··· RECORDS FOR THE EXERCISE

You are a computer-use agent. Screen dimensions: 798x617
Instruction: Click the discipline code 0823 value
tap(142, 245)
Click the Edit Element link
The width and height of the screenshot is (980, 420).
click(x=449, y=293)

······

▶ _WHAT YOU HAVE TO DO_: Your output should be an exact copy of every line from the one containing "Instruction: Click the" through the end of the records.

▶ _ANSWER SECTION_:
Instruction: Click the discipline code 0823 value
tap(142, 245)
Click the Edit Element link
The width and height of the screenshot is (980, 420).
click(x=449, y=293)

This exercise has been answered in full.